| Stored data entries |
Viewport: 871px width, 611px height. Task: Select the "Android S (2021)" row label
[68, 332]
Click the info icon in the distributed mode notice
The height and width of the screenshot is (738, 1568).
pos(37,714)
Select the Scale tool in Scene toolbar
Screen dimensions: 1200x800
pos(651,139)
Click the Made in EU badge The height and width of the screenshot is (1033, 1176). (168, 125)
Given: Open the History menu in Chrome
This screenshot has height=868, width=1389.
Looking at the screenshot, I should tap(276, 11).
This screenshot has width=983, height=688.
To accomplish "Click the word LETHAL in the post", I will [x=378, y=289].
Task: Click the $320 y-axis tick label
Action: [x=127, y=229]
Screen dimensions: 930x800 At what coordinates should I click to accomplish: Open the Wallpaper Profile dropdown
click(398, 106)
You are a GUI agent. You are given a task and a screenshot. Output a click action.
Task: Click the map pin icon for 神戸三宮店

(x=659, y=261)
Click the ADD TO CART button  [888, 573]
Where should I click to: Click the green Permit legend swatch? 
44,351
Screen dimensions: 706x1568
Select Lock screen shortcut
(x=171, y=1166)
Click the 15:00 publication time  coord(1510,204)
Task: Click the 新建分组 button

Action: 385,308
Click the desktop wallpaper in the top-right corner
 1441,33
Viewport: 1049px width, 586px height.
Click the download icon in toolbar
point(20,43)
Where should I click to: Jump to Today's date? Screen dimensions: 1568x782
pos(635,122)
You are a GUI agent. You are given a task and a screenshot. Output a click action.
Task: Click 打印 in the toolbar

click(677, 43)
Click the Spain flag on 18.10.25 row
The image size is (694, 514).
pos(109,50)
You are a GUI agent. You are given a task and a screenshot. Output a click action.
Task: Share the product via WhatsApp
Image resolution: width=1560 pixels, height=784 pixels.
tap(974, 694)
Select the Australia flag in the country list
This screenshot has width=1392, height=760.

| EXERCISE |
Please retype, without any change, the line containing "Screen dimensions: 706x1568" and every line after it to the end of the entries above, and only those.

| RESULT OF THE EXERCISE |
Screen dimensions: 706x1568
Select Lock screen shortcut
(x=171, y=1166)
Click the 15:00 publication time  coord(1510,204)
Task: Click the 新建分组 button

Action: 385,308
Click the desktop wallpaper in the top-right corner
 1441,33
Viewport: 1049px width, 586px height.
Click the download icon in toolbar
point(20,43)
Where should I click to: Jump to Today's date? Screen dimensions: 1568x782
pos(635,122)
You are a GUI agent. You are given a task and a screenshot. Output a click action.
Task: Click 打印 in the toolbar

click(677, 43)
Click the Spain flag on 18.10.25 row
The image size is (694, 514).
pos(109,50)
You are a GUI agent. You are given a task and a screenshot. Output a click action.
Task: Share the product via WhatsApp
Image resolution: width=1560 pixels, height=784 pixels.
tap(974, 694)
Select the Australia flag in the country list
This screenshot has width=1392, height=760.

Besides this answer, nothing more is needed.